April 9th, 2014 - Added "Building Machine Learning Systems with Python", "A Programmer's Guide to Data Mining", "Neural Networks and Deep Learning" and Hugo Larochelle's neural networks class.
March 27th, 2014 - Misc updates and edits. Added my thoughts / reviews for "Introduction to the Math of Neural Networks", "Machine Learning in Action", Project Polymath's "Introduction to Higher Math" and Professor Ng's coursera course. Added a few new courses and resources along with the Udacity and Courseara data science tracks.
July 15th, 2013 - Someone on reddit found this and linked to it in a discussion in /r/machinelearning. I added a few resources that some helpful redditors shared in that thread. Thanks everyone!
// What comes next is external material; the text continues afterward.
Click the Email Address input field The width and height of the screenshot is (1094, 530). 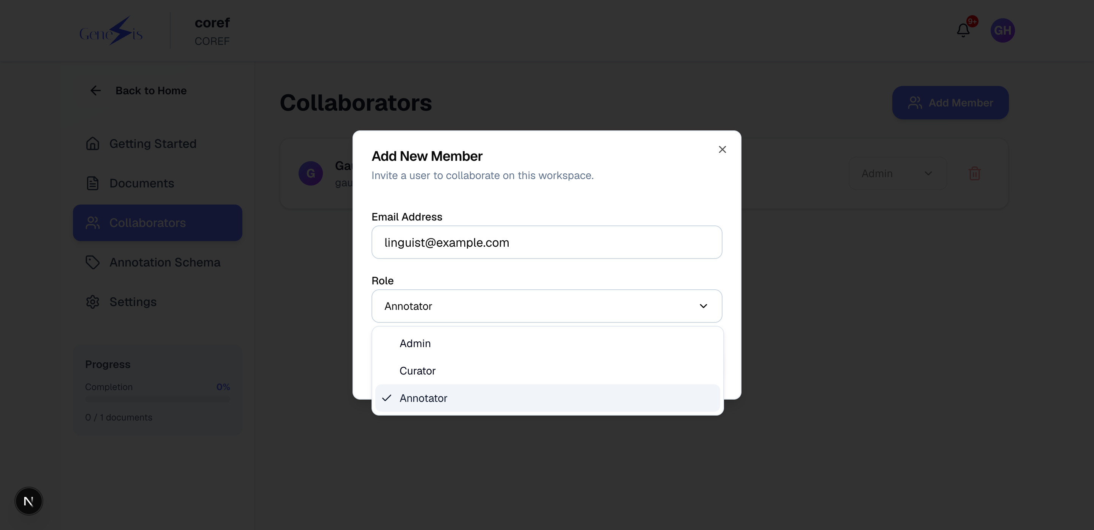coord(547,242)
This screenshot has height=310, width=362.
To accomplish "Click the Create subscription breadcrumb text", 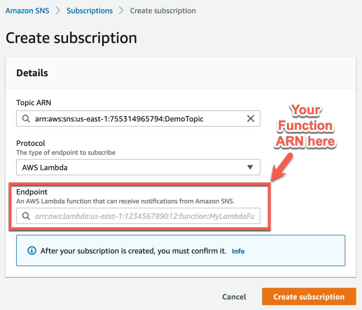I will point(163,11).
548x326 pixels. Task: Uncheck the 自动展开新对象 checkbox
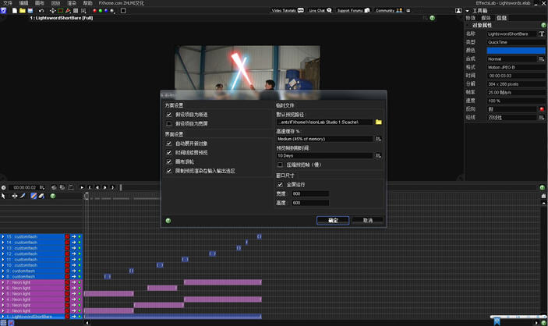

This list was initially a small set of resources put together during a session I led on machine learning self-study at Barcamp Chiang Mai 6.
Since then, it's become a place for me to both track my progress and aggregate resources for future study / exploration. Please leave a comment if you see something I've missed or want to share your experience with one of the courses / books / resources listed below.
Note that this is a list of resources targeting beginners without a strong math background who are interested in Machine Learning self-study at the undergraduate level (as opposed to exploring the bleeding edge of ML theory as a PhD student). If you are looking for more concise reference materials - you might check out this list of recommended academic ML / math texts.
The list does assume, however, that you have at least college algebra and pre-calc behind you. If not - you'll definitely need to go sort that out first. Udacity and Coursera both have a number courses available. Khan Academy and PatrickJMT can be helpful if you get stuck and need to see some concrete examples.
Mathematics
Better Explained
Before you do anything else - consider having a look at the topics covered at better explained.
Concise symbolic representations and terse, formal English are an efficient way for mathematicians to communicate with each other. These tools in isolation, however, offer a poor vehicle for teaching mathematical concepts to beginners whose primary math education failed them.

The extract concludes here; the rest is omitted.